When it comes to scaling beyond Singapore however, the icing on the cake is the country’s reputation, international ties, and strong bilateral relations.
A Gateway For
Singapore’s credible reputation, and strong international business ties and bilateral relations have been indispensable for Singapore-based founders who have the ambition to scale beyond Singapore.
Even on home ground, Singapore’s central location allows easy access for collaboration between start-ups and global players. The wide slate of business conferences and events provides ample opportunity for entrepreneurs to make connections with potential clients and collaborators around the region.
The country has also prioritised finding ways to resume business travel in the earliest and safest way possible. At the time of writing there are plans underway to host hybrid digital-physical events of up to 250 people, thanks to new technology that paves the way for rapid testing of Covid-19.
The Top 4 Fastest-growing Start-up Sub-sectors Globally
When abroad, the trust that foreign companies place in Singapore’s well-established regulatory system and strong track record in technology and innovation can’t be underestimated either.
Teo observes, “When we market our software to companies or governments in other countries who might be a little bit more risk-averse, there tends to be more trust when they find out we are from Singapore.
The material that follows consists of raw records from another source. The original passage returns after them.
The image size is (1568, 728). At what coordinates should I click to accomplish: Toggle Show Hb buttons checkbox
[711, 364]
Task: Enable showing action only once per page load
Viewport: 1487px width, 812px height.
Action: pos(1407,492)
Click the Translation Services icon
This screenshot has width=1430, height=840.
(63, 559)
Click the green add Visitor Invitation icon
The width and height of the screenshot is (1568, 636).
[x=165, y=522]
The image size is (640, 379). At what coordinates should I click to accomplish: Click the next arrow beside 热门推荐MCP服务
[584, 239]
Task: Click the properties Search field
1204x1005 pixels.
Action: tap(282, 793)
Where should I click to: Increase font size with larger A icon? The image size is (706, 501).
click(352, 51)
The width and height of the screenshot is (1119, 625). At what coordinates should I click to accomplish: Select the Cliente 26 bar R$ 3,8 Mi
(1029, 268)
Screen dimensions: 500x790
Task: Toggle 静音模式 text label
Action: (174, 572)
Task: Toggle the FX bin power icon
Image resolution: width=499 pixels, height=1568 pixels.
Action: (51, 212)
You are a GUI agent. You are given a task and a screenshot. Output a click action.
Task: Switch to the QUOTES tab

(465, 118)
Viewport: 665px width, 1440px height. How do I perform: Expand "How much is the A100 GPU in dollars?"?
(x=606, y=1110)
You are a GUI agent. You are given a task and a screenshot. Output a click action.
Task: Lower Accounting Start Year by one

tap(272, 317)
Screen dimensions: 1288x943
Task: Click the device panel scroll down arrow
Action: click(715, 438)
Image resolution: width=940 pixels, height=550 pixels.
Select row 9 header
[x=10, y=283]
They attribute more credibility to us, and that opportunity is very valuable.”
The Bottom Line
There’s no denying that Singapore attracts some of the best start-ups and entrepreneurs from across the globe. From Medtech and Foodtech, to AI and logistics, start-ups in Singapore are reaping the benefits of setting up business in this country. The country has always been notorious for its resiliency and this has been put to the test amid the current global situation. In 2020, Singapore has upped the ante to support the start-up ecosystem and has put together a robust set of measures to help start-ups not only to sustain, but thrive.